“We got caught in a horrible thunderstorm on the ridge between Breckenridge and Copper Mountain. We got caught in a cloud, heavy fog. Lightning was flashing all around us. I was ahead of him and was flying down the mountain in a panic and somehow I got off the trail. Then I realized I couldn’t see him anymore because of the fog. I finally had to go back up to find him and the trail again and he is standing there in the middle of the storm, the highest thing around, making a VIDEO!”
“It was a pretty good video, although she won’t admit it.”
Split and Two Step are accomplished hikers, having walked the Pacific Crest and Appalachian trails as well as The Colorado Trail. You may be interested in reading their Colorado Trail journal.

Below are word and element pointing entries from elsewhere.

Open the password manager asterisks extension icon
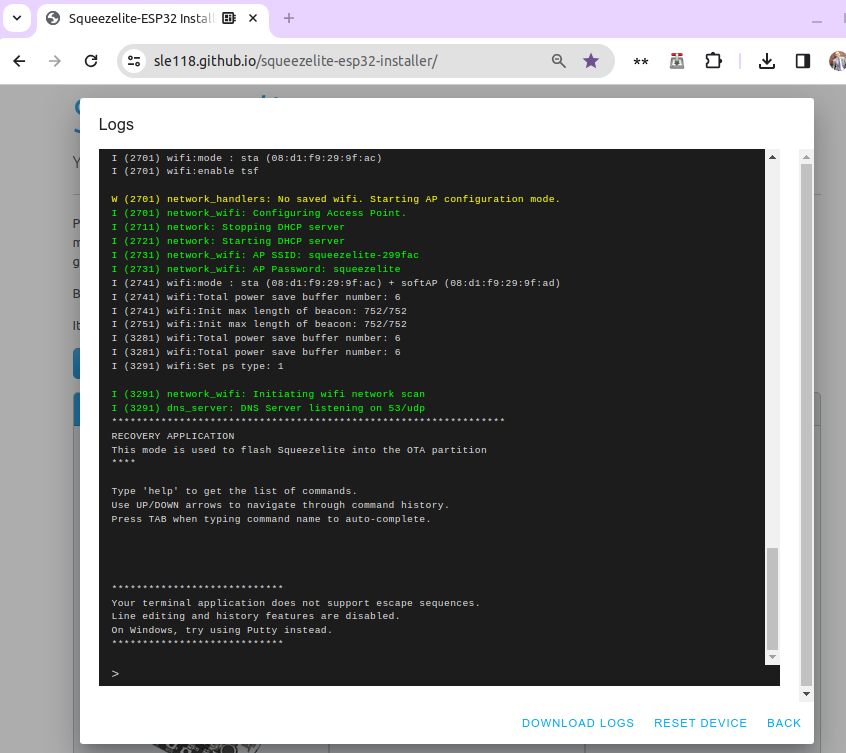point(641,61)
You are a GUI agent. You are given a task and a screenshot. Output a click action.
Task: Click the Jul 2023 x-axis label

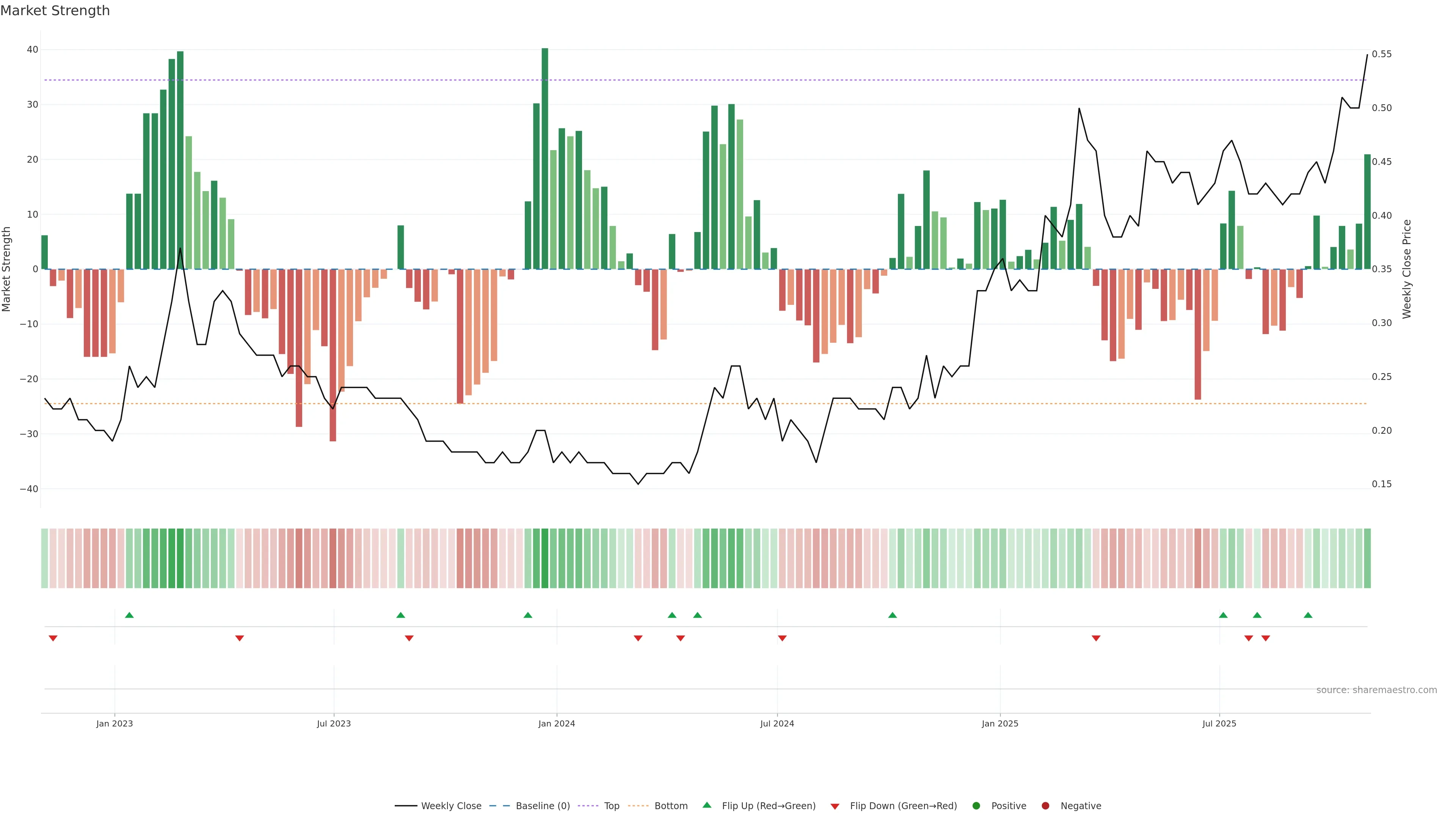click(334, 723)
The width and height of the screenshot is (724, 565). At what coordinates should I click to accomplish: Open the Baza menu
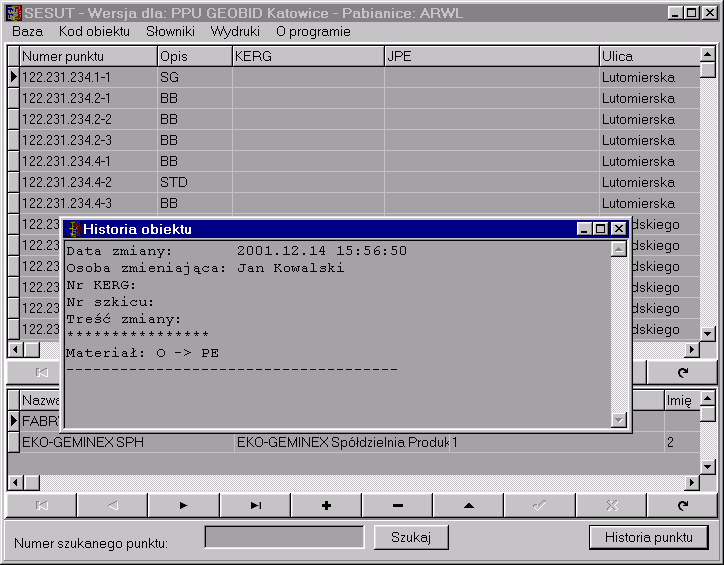[x=27, y=31]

Like most of us, what Split most wanted to say in the interview wasn’t clear to him until I was far down the trail with my interview recorder. Here is what he would have said, had I given him a little more time to come up with an answer. This is an excerpt from their August 2nd post in their trail journal:
We met a northbound hiker named Dave (Rawah Ranger) near the end of this three-hour drizzle, and he asked if he could interview us for the book he was planning to write. Two Step agreed, and he proceeded to say he was interested in what this hike meant to us spirituality and psychologically. Wet and cold, we didn’t quickly respond in an erudite fashion, so he asked us what our worst experience of the trail had been. Two Step immediately began to relate our harrowing experience with lightning, hail, and losing the trail as we crested the pass between Breckenridge and Copper Mountain (see the July 7th journal entry).
We chatted for a few more minutes before we parted, but as I walked away, I realized that after about 6000 miles of long distance backpacking, it should be obvious why we do this – at least to us. It’s a combination of things; the adventure of facing an uncertain landscape and challenges of weather and terrain, the fun of meeting kindred spirits and sharing experiences with fellow hikers, the feeling of accomplishment when overcoming challenges that sometimes seem almost insurmountable.
As we walk, Two Step and I constantly say “Remember when…”, and then talk about something that happened on one of our AT or PCT hikes. At home I often have no idea what we did a week ago, but hundreds of trail experiences that happened years ago are forever burned into our memories. Even our worst experiences bring a smile to our face because we survived them, and hopefully learned something from them. We live a little closer to the edge on these trips, and we rely on each other all the time, and this seems to keep our attention focused and our wits sharp. Call it adventure, call it excitement, call it crazy – it really is living every day to its fullest that makes this worthwhile.